On 02/14/2013 09:12 AM, Travis Rhoden wrote:
Hi folks, Looking at the docs at [1], I see the following advice: "When using multiple data pools for storing objects, you need to ensure that you balance the number of placement groups per pool with the number of placement groups per OSD so that you arrive at a reasonable total number of placement groups that provides reasonably low variance per OSD without taxing system resources or making the peering process too slow." Can someone expound on this a little bit more for me? Does it mean that if I am going to create 3 or 4 pools, all being used heavily, that perhaps I should *not* go with the recommended value of PG = (#OSDs * 100)/replicas? For example, I have 60 OSDs. With two replicas, that gives me 3000 PGs. I have read that there may be some benefit to using a power of two, so I was considering making this 4096. If I do this for 3 or 4 pools, is that too much? That's what I"m really missing -- how to know when my balance is off and I've really set up too many PGs, or too many PGs per OSD.

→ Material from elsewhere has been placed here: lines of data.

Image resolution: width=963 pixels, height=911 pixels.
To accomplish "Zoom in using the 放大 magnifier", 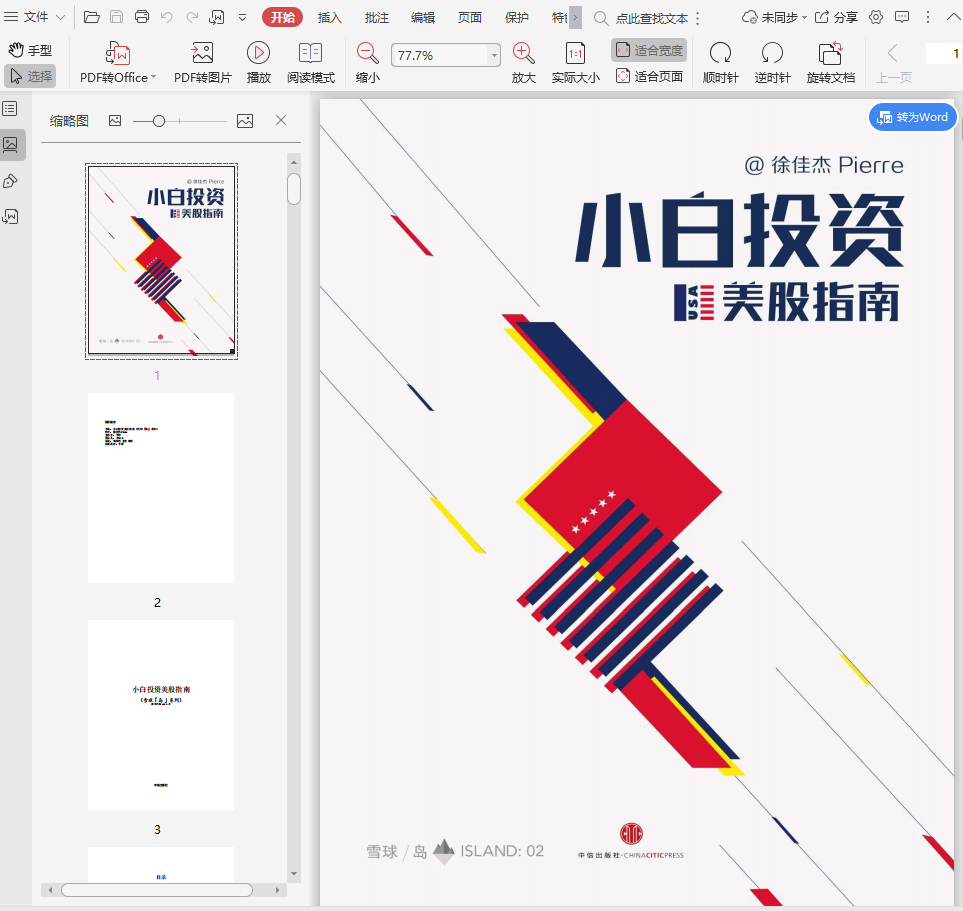I will click(x=523, y=54).
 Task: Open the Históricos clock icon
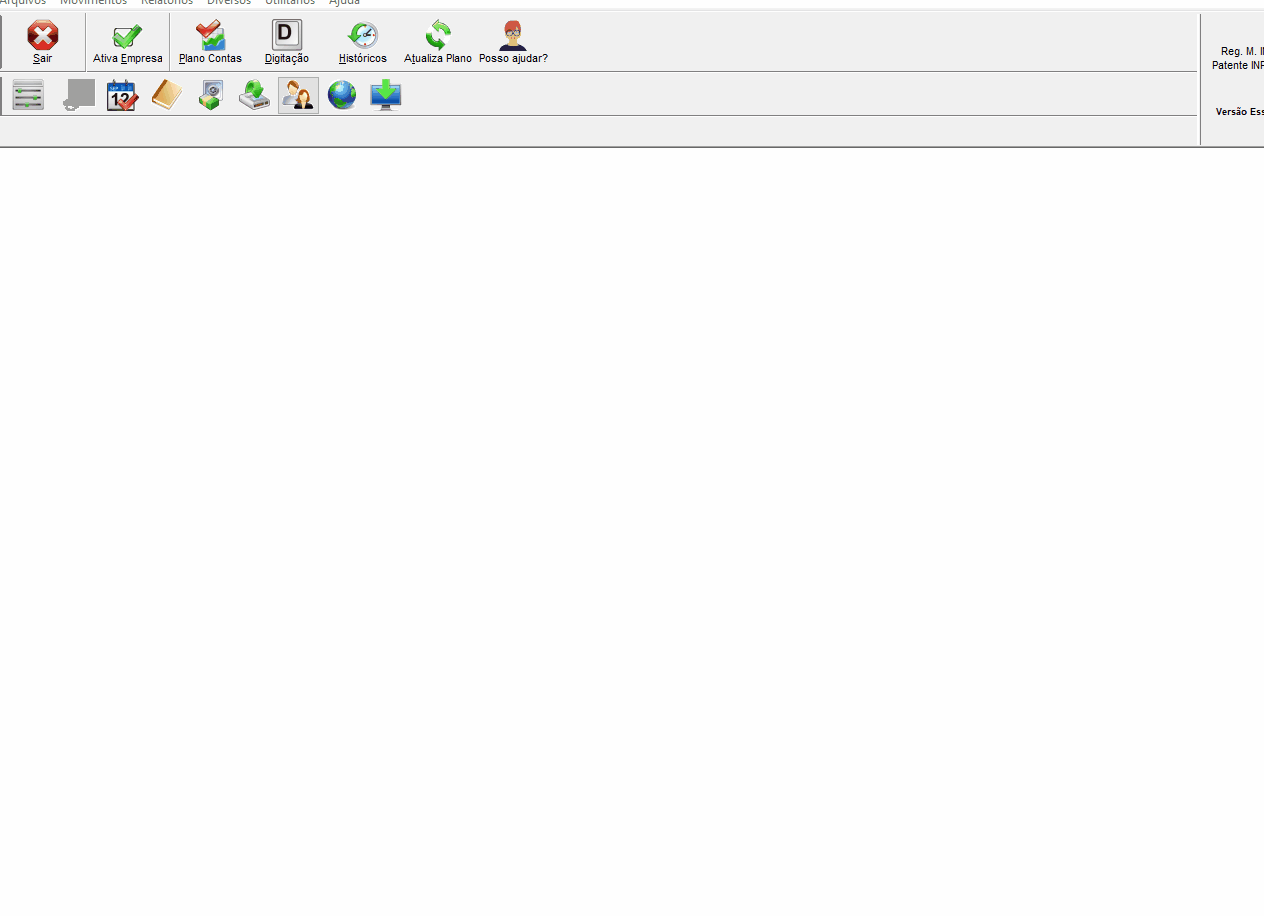[362, 42]
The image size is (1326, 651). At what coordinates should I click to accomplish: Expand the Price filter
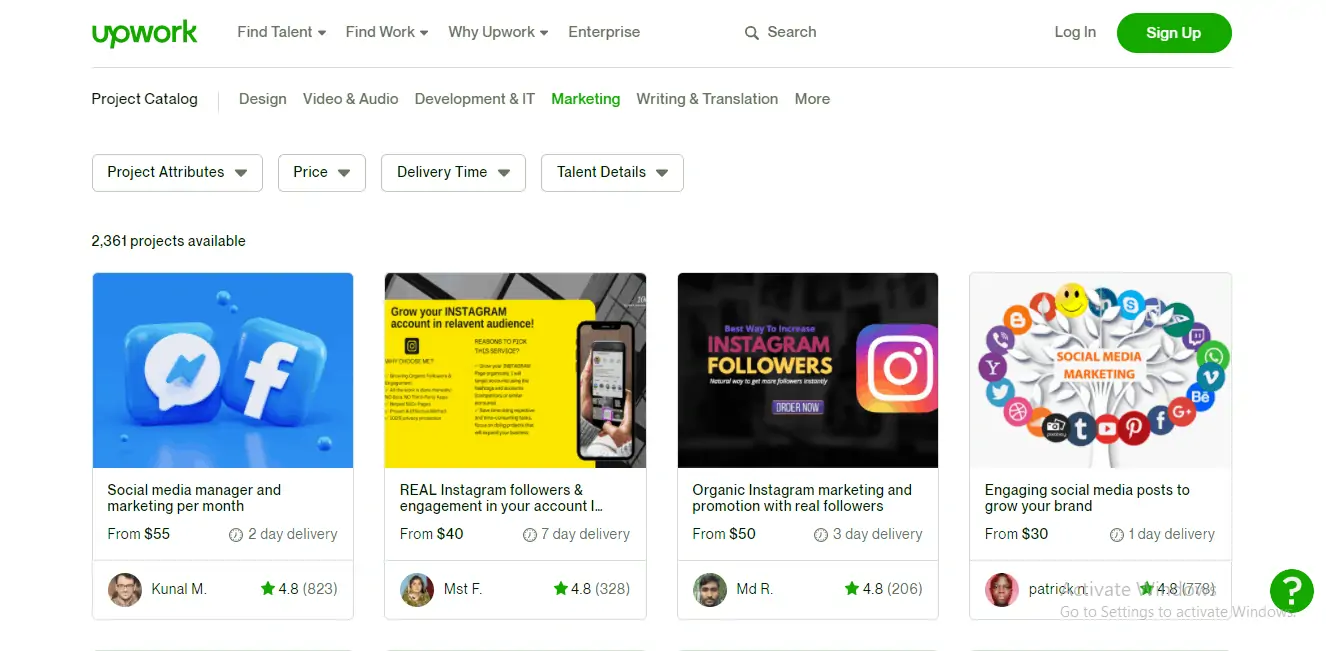(321, 172)
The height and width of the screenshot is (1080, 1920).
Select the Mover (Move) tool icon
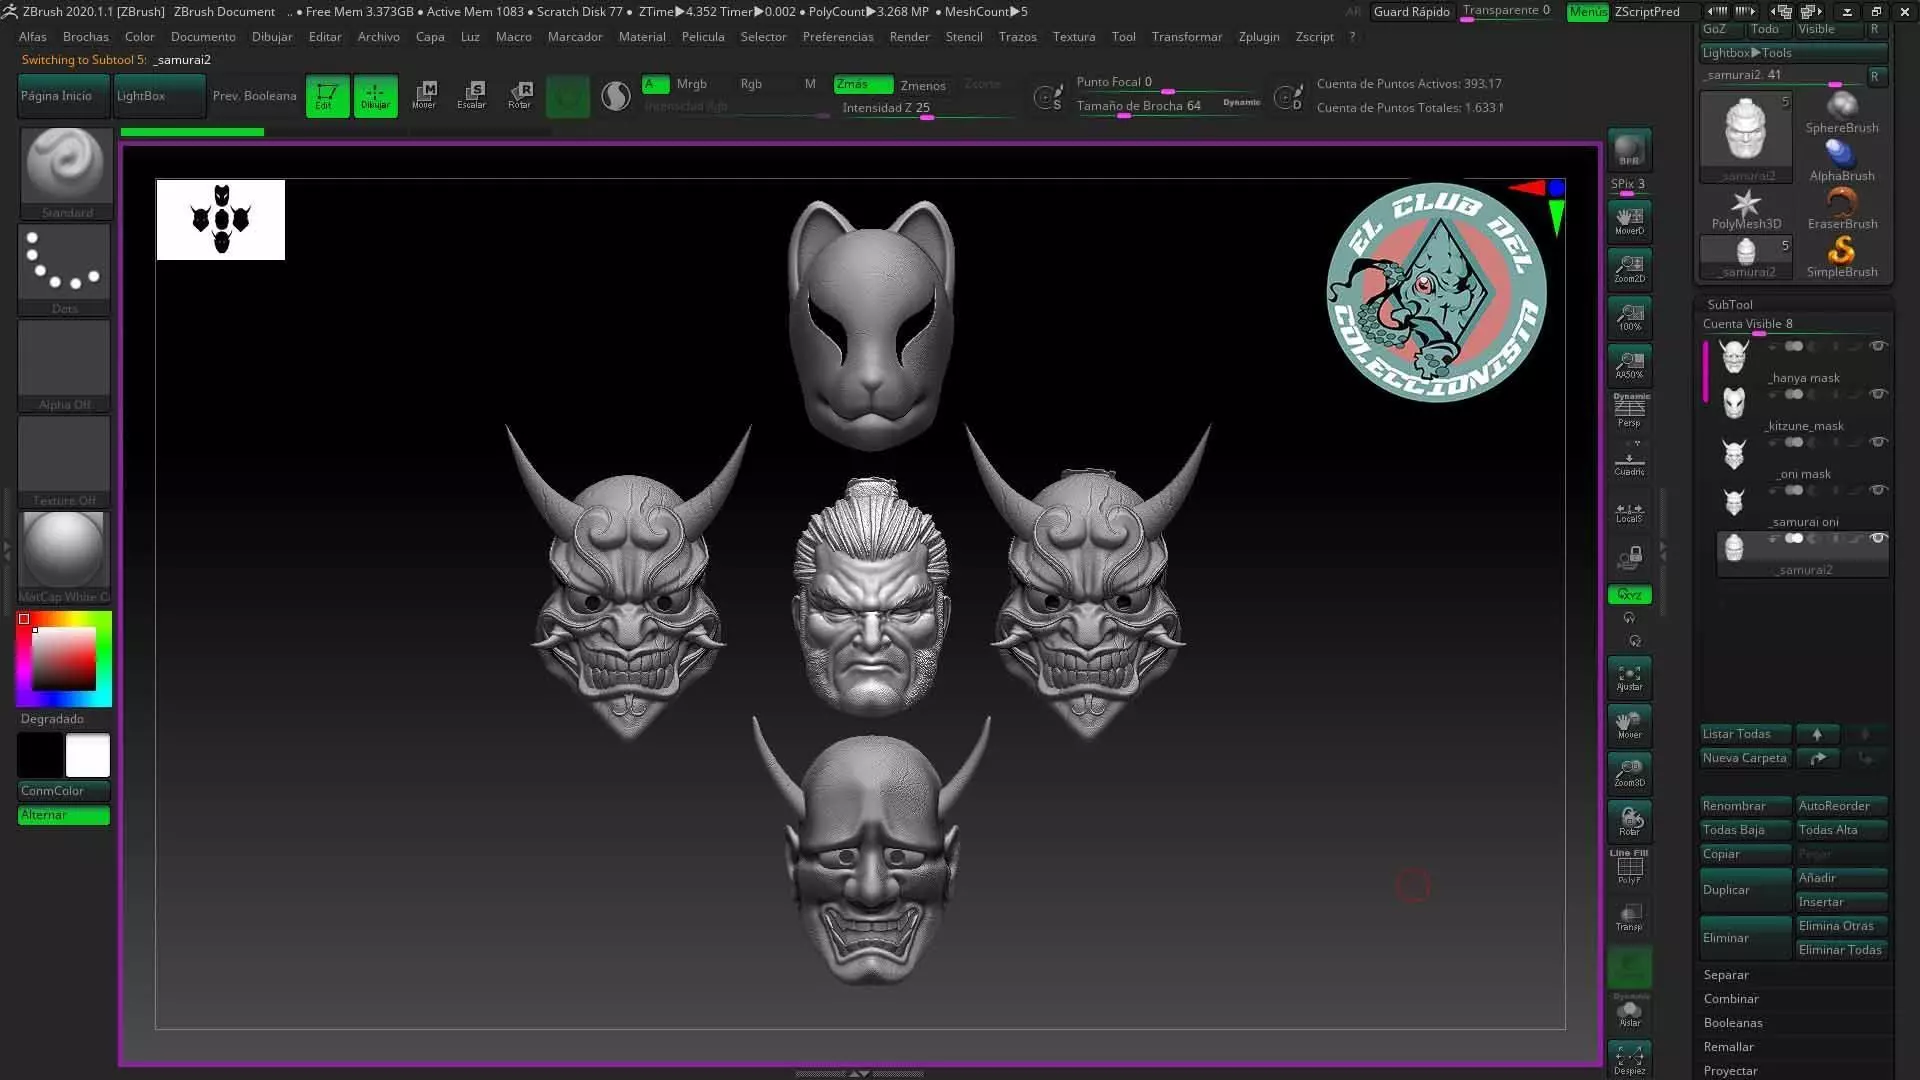click(x=424, y=95)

I've been creating 6 pools with 8192 PGs each and have been doing fine with a single mon. Going up to 8 pools with 16384 PGs each causes issues ranging from PG creation taking 10-15 minutes, ceph and rados commands hanging for minutes at a time, connections to the mons timing out, and high mon CPU usage. It's possible that increasing the number of mons might improve this. I think you'll be fine with 3-4 pools with 4k PGs each, but be aware that there are upper limits.
Also be aware that currently each pool will end up with very similar distribution of PGs, so unfortunately you won't get more randomness with more pools. 4 pools with 4k PGs each will show similar overall PG distribution as 1 pool with 4k PGs. I think we've got plans to fix that at some point.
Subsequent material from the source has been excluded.